Astronauts on the ISS have been involved in an experiment that involves heating and shaking complex fluids – liquids that contain fine solid particles or other liquid droplets – in space’s microgravity environment to create new materials. This cannot be achieved on Earth, as the planet’s gravity tends to separate complex fluids into their individual components, according to their weight. This results in a concentrated layer of particles on the bottom or on the top of the container, which would then prevent the production of these materials with the desired properties.
This method, using precise vibrations to allow contact-less control of dispersed particles, will lead in the future to improved or completely new, types of metal alloys, non-metallic conductors, plastics, and “macromolecular” substances that can be used to produce drugs and medicines.
Science Minister George Freeman said:
“This experiment paves the way for exciting scientific discoveries that could transform methods of manufacturing, demonstrating just how valuable a resource space can be for growth and industry in the UK and around the world.
“The organisations behind the experiment, QinetiQ and University of Strathclyde, provide two examples of the diversity of expertise across the UK space sector, which is already worth £16.5 billion to our economy. I look forward to seeing the next steps for this innovative work.”

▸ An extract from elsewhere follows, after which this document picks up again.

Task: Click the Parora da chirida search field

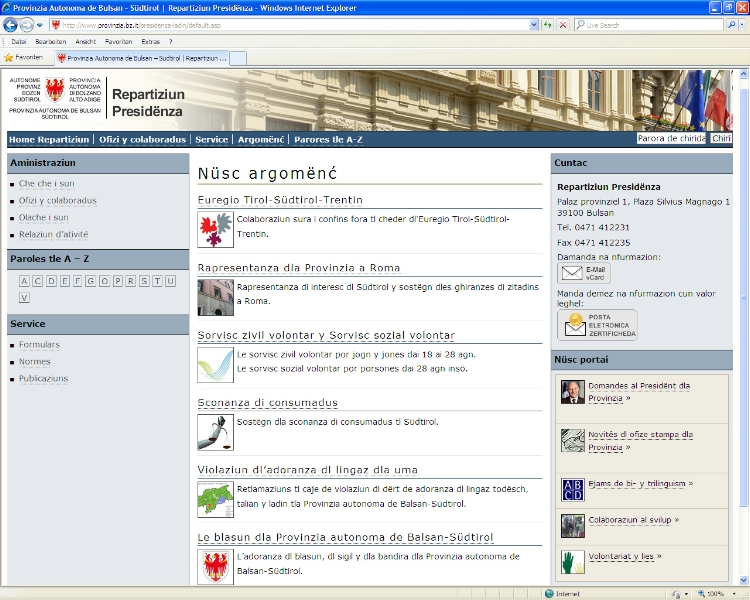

Professor Marcello Lappa, Theory Originator and Project Leader at the University of Strathclyde, said:
“With these experiments we will investigate how, by shaking a fluid-solid-particle mixture in microgravity, we can create materials with structures that we cannot make on Earth.”
“It will lead to new advanced techniques and nanotechnologies for the production of advanced materials and alloys with properties that can only be obtained in space.”
“Particle Vibration shows how investing in space exploration, and the research in space that it enables, can benefit us here on Earth.
“In-space manufacturing harnesses the benefits of the space environment to create materials that are of much higher quality that those we can create on Earth, and that can be used to improve production of all sorts of materials crucial to our health and growth.
“The third in a series of experiments on the ISS that have been built with UK Space Agency funds, Particle Vibration showcases two UK organisations that are breaking new ground in space science and technology.”
Professor Sir Jim McDonald, Vice-Chancellor and Principal of the University of Strathclyde said:
“At Strathclyde we are proud of our track record in space innovation and this is a great example of the cutting edge research happening across the University.”
UK Government Minister for Scotland John Lamont said:
“This is hugely exciting research, with the potential to deliver transformational changes to the daily lives of people all around the world.”
“It’s fantastic that this is being led by a team based in Scotland, with UK Government support, and another excellent example of the way in which Scotland is playing a key role in the UK’s thriving space sector industries: from building and launching satellites, to developing truly innovative technologies.”
These experiments were executed on board the International Space Station from the beginning of February 2023 to the end of April 2023. This website provides some informative details about the technical and scientific aspects of this project, the related stages of preparation, implementation and execution as well as its main outcomes/results.